**What to produce**
In the Passover passage, turn the paragraph beginning "Then they shall eat the flesh on that night" into a short list that keeps its main facts.

**Excerpted text**
--- begin ---

Speak to all the congregation of Israel, saying: ‘On the tenth of this month every man shall take for himself a lamb, according to the house of his father, a lamb for a household.
And if the household is too small for the lamb, let him and his neighbor next to his house take it according to the number of the persons; according to each man’s need you shall make your count for the lamb. Your lamb shall be without blemish, a male of the first year. You may take it from the sheep or from the goats.
Now you shall keep it until the fourteenth day of the same month. Then the whole assembly of the congregation of Israel shall kill it at twilight. And they shall take some of the blood and put it on the two doorposts and on the lintel of the houses where they eat it.
Then they shall eat the flesh on that night; roasted in fire, with unleavened bread and with bitter herbs they shall eat it. Do not eat it raw, nor boiled at all with water, but roasted in fire—its head with its legs and its entrails. You shall let none of it remain until morning, and what remains of it until morning you shall burn with fire. And thus you shall eat it: with a belt on your waist, your sandals on your feet, and your staff in your hand. So you shall eat it in haste. It is the Lord’s Passover.
For I will pass through the land of Egypt on that night, and will strike all the firstborn in the land of Egypt, both man and beast; and against all the gods of Egypt I will execute judgment: I am the Lord. Now the blood shall be a sign for you on the houses where you are. And when I see the blood, I will pass over you; and the plague shall not be on you to destroy you when I strike the land of Egypt.

--- end ---

**Source material**
--- begin ---

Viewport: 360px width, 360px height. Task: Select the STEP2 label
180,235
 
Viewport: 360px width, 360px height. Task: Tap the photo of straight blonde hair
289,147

--- end ---

**Result for this task**
- Eat the flesh that night, roasted in fire, with unleavened bread and bitter herbs.
- Do not eat it raw or boiled in water; roast it whole, with head, legs, and entrails.
- Leave none until morning, and burn anything that remains.
- Eat it in haste, with a belt on the waist, sandals on the feet, and staff in hand.
- It is the Lord's Passover.